Tugas yang Diberikan 1
Tuliskan kembali tanpa perubahan baris-baris daftar, mulai dari baris yang memuat "The image size is (706, 1568)." sampai dengan baris yang memuat "click(x=398, y=32)".

Potongan Dokumen
Sadar atau tidak sampai dengan saat ini kita masih terlena dengan kekayaan alam yang disebut-sebut tertinggi ke dua setelah Negara Brazil. Kita terbuai dengan sebutan Indonesia sebagai Negara Mega Biodiversitas, tanpa mengetahui benar akan prinsip dasar dari biodiversitas tersebut. Apakah kita sempat berfikir bahwa biodiversitas tersebut suatu saat akan habis? saya pikir tidak semua kita berfikir ke arah sana. Kita justru lebih banyak berfikir bahwa masih banyak biodiversitas yang dapat dimanfaatkan tanpa memperhatiakan sustainability ke depan. Hal ini secara tidak langsung juga telah mempengaruhi dan melonggarkan daya juang serta semangat bangsa kita untuk menggali, mengembangkan, memelihara dan memanfaatkan keanekaragaman hayati secara bijak.

Tugas yang Diberikan 2
Sebutkan semua tindakan terhadap keanekaragaman hayati yang, menurut kalimat terakhir paragraf tentang biodiversitas, daya juang dan semangat bangsa untuk melakukannya telah melonggar.

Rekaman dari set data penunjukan

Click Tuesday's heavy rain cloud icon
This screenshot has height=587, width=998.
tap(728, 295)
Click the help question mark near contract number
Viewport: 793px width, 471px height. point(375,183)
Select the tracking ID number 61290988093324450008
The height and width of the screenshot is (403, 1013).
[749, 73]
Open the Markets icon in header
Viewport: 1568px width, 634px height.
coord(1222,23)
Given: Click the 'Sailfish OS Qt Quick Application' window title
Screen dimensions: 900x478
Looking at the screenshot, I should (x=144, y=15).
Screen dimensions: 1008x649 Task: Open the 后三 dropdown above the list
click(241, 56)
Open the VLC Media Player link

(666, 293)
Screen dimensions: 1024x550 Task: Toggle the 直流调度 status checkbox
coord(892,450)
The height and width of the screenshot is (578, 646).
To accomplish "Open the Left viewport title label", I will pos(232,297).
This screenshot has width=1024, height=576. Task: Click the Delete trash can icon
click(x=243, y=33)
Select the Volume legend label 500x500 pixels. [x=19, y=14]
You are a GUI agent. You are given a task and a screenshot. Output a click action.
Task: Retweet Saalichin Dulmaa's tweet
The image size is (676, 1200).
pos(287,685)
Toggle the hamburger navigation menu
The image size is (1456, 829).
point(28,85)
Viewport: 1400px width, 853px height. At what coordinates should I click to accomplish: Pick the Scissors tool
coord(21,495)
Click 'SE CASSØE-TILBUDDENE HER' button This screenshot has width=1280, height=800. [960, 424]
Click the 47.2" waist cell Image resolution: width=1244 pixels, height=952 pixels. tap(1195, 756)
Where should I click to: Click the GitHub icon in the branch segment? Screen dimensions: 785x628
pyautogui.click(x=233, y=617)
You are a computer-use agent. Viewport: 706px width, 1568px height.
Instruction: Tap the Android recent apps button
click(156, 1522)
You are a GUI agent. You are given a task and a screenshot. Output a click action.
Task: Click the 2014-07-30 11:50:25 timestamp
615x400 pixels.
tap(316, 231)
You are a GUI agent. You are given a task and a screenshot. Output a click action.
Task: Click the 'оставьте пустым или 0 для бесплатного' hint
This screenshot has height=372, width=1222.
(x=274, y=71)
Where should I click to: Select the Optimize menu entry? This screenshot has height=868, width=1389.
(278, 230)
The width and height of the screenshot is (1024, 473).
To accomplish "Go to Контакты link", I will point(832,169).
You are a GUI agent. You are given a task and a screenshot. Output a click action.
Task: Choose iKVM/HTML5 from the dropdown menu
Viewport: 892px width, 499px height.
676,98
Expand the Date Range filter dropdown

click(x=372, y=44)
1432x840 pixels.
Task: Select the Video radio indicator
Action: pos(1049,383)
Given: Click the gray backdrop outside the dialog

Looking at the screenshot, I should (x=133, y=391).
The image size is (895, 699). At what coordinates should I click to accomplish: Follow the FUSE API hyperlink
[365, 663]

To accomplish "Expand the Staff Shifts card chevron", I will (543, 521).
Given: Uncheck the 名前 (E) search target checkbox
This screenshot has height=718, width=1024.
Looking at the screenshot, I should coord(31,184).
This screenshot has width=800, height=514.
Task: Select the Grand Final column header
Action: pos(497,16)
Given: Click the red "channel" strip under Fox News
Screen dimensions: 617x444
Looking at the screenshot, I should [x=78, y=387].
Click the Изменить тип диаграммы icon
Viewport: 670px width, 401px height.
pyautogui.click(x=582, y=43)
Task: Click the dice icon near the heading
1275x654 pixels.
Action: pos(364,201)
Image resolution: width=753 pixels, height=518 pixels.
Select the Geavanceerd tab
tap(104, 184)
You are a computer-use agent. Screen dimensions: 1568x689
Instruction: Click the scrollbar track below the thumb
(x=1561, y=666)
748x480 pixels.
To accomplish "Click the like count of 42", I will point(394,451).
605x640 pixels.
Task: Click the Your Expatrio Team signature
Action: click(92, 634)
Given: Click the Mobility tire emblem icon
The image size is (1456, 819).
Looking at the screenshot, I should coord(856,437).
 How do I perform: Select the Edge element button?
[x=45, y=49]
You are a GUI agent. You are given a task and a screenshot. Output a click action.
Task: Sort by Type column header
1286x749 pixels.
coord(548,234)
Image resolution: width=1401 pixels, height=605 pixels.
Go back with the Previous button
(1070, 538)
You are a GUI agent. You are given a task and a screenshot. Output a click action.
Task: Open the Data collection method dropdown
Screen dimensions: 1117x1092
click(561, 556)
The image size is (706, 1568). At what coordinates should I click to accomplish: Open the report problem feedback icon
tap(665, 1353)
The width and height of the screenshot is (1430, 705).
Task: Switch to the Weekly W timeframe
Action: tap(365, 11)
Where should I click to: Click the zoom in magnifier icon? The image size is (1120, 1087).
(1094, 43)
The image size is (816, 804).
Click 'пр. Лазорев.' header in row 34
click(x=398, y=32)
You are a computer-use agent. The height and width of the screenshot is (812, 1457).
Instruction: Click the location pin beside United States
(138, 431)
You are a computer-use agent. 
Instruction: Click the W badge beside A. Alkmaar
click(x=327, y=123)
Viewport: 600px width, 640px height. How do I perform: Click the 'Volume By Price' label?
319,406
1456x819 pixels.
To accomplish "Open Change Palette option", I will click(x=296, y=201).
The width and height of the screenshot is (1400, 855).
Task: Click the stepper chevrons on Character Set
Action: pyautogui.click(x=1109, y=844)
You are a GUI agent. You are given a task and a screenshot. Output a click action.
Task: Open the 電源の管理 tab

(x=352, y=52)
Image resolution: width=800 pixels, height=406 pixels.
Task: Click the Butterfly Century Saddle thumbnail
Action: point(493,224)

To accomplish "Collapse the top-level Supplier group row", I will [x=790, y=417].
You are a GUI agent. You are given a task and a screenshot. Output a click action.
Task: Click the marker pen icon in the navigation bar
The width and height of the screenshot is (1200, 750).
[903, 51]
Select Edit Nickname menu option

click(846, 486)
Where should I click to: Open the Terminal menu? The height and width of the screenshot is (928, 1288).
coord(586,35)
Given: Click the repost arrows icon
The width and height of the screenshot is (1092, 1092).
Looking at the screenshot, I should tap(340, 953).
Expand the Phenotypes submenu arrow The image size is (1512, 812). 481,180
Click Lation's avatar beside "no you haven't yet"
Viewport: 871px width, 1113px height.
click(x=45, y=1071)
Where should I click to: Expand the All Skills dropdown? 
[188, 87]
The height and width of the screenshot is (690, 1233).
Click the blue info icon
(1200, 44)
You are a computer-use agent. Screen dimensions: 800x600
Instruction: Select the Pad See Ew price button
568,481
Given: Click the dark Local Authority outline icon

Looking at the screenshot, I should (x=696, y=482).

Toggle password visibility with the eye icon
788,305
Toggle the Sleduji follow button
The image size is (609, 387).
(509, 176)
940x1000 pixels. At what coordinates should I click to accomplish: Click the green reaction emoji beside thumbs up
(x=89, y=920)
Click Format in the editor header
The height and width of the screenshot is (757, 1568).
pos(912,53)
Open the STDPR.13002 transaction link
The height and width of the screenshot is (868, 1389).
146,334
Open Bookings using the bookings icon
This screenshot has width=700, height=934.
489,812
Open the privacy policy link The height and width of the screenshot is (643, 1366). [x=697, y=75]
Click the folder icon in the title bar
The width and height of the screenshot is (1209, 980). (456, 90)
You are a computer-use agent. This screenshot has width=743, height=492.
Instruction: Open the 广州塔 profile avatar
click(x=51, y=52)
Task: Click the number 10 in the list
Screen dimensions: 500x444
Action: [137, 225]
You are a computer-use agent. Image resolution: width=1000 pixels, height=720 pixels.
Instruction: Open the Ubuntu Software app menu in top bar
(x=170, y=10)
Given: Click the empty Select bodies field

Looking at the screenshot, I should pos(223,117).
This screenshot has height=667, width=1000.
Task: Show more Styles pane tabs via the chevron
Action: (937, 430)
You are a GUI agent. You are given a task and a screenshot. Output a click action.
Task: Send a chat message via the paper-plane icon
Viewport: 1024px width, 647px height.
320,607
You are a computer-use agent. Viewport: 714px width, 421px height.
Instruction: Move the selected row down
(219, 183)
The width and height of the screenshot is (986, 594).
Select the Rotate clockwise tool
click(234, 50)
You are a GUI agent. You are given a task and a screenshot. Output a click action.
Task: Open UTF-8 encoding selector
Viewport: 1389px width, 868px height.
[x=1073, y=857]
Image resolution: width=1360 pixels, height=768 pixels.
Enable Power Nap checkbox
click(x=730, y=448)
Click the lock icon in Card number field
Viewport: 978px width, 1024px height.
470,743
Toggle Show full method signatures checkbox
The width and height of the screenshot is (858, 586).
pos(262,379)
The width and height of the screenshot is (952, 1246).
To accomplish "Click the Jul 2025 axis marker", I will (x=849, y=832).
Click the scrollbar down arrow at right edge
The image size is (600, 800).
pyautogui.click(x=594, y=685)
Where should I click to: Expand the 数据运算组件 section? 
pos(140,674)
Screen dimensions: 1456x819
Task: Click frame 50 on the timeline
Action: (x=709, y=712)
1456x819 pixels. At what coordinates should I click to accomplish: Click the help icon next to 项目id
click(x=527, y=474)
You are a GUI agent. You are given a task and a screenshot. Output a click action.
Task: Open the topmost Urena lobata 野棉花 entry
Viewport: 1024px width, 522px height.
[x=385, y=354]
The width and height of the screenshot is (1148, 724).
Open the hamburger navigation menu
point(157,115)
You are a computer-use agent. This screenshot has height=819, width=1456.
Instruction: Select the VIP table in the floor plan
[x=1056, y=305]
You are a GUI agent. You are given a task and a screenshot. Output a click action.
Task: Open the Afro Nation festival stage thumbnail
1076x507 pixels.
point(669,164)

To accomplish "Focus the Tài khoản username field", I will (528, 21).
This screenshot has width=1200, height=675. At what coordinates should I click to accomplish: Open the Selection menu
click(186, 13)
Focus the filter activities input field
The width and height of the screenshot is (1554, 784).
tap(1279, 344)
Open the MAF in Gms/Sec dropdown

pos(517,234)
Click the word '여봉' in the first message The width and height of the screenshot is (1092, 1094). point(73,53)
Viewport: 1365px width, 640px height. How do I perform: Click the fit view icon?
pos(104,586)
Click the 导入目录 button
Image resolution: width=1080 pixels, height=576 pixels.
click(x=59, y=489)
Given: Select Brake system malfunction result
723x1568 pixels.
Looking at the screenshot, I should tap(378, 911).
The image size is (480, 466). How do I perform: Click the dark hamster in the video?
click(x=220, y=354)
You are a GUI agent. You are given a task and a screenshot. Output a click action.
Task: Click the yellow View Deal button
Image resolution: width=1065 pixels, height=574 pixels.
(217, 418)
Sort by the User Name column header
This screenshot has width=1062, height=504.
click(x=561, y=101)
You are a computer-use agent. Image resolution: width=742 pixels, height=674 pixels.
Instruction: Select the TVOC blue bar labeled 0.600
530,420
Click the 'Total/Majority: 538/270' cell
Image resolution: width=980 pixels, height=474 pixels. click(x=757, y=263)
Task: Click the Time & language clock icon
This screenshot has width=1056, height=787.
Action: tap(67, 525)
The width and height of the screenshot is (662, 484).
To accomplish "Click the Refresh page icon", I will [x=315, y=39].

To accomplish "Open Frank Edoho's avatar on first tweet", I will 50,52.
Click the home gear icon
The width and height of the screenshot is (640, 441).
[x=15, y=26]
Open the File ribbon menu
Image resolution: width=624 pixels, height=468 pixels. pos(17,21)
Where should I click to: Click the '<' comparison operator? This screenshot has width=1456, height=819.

Jawaban Latihan 1
The image size is (706, 1568). At what coordinates should I click to accomplish: Open the report problem feedback icon
tap(665, 1353)
The width and height of the screenshot is (1430, 705).
Task: Switch to the Weekly W timeframe
Action: tap(365, 11)
Where should I click to: Click the zoom in magnifier icon? The image size is (1120, 1087).
(1094, 43)
The image size is (816, 804).
Click 'пр. Лазорев.' header in row 34
click(x=398, y=32)

Jawaban Latihan 2
menggali, mengembangkan, memelihara, memanfaatkan